### [PROBLEM STATEMENT]
Below are records with pictures. Reproduce exactly the lines from the line with "Click the 数据中心 title button" to the line with "Task: Click the green", inclusive, and leave each picture out.

Collected data
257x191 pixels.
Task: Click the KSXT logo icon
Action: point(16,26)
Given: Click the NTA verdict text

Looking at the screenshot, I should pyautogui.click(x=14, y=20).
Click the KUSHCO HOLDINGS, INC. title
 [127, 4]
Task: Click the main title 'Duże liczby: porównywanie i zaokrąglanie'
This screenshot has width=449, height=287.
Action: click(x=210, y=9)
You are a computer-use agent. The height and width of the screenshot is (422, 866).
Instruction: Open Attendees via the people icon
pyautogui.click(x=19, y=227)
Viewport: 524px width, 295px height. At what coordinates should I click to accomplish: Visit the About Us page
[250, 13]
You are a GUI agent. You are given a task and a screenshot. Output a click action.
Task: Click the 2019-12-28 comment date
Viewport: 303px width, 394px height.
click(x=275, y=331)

--

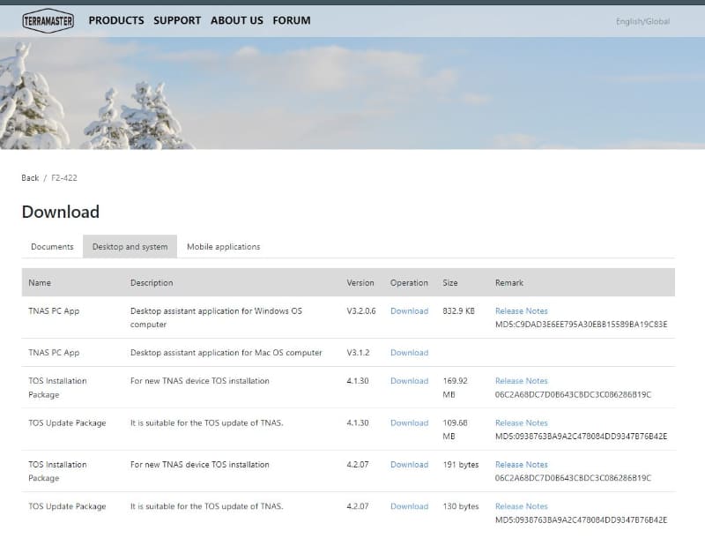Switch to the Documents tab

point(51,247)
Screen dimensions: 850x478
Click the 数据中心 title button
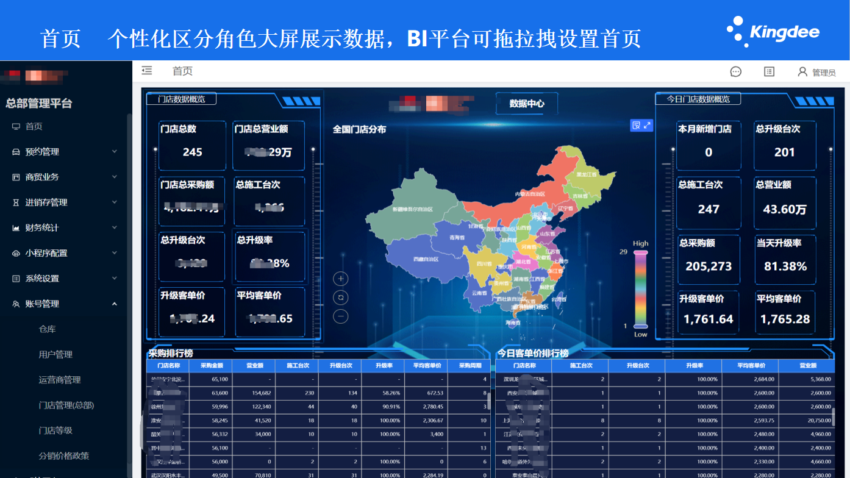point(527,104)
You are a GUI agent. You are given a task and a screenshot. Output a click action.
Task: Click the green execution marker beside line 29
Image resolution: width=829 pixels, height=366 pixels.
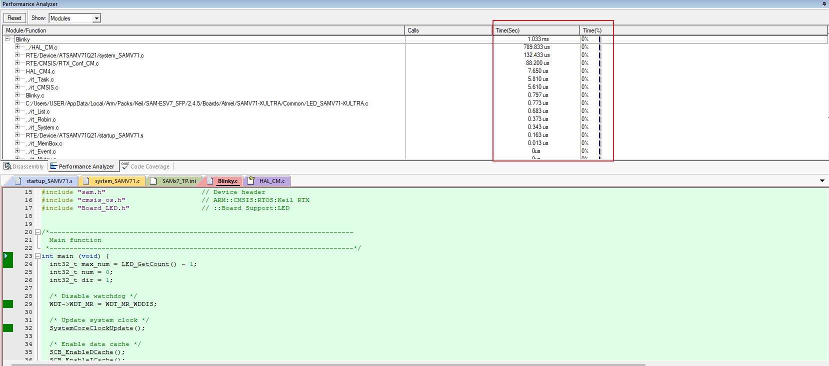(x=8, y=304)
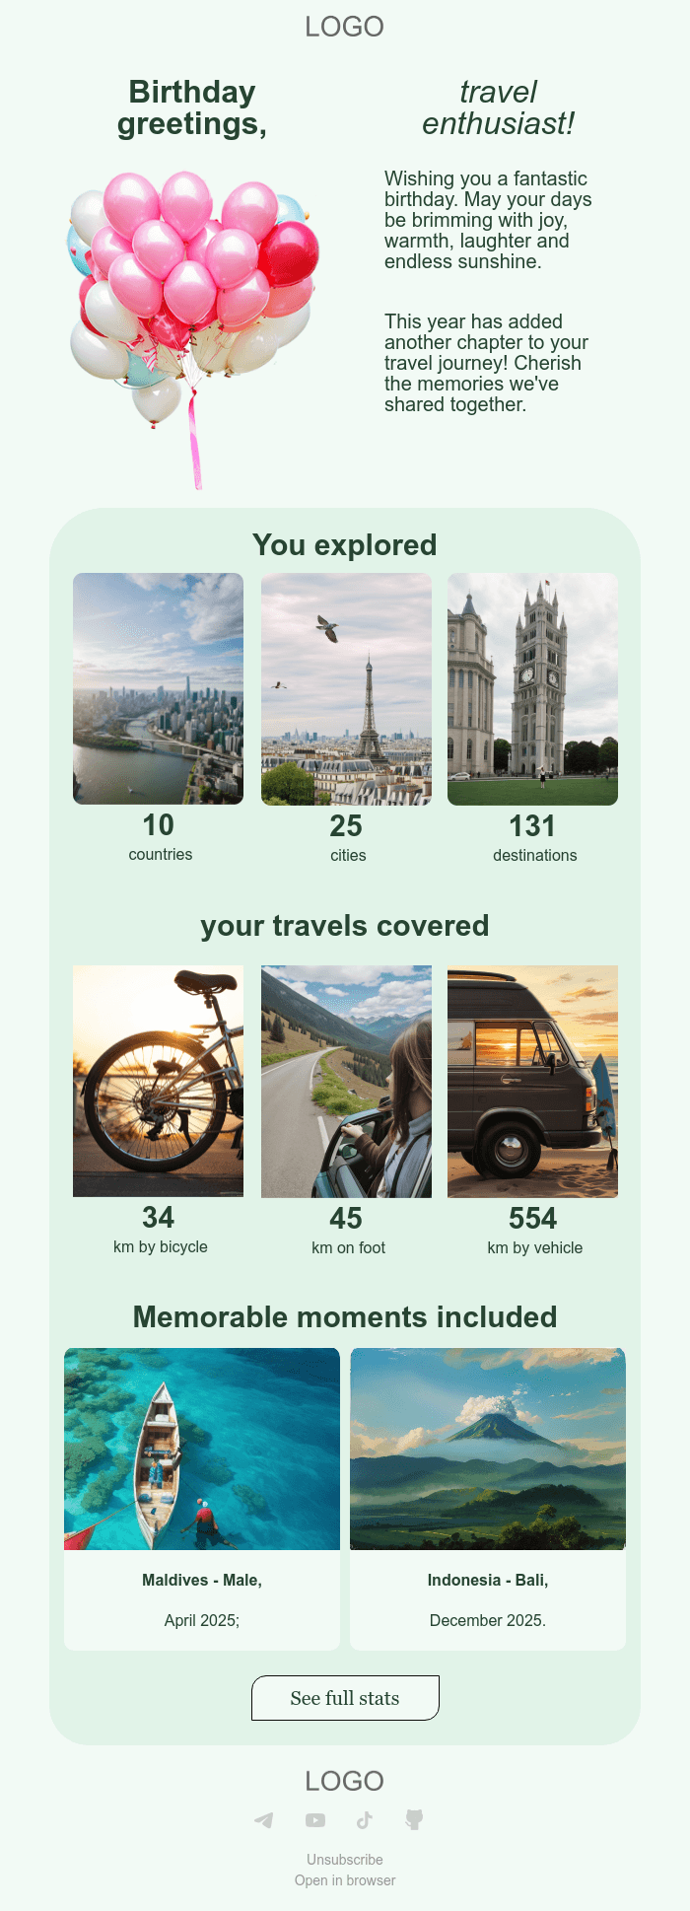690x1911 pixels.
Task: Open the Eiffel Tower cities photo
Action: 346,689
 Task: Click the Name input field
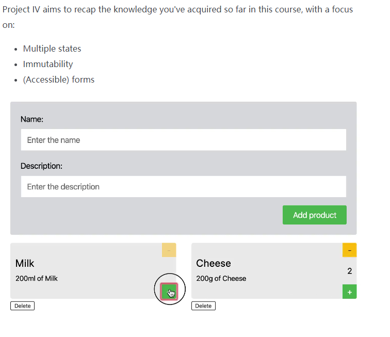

### [REPLY]
Click the 数据中心 title button
point(527,104)
You are a GUI agent. You are given a task and a screenshot. Output a click action.
Task: Click the green execution marker beside line 29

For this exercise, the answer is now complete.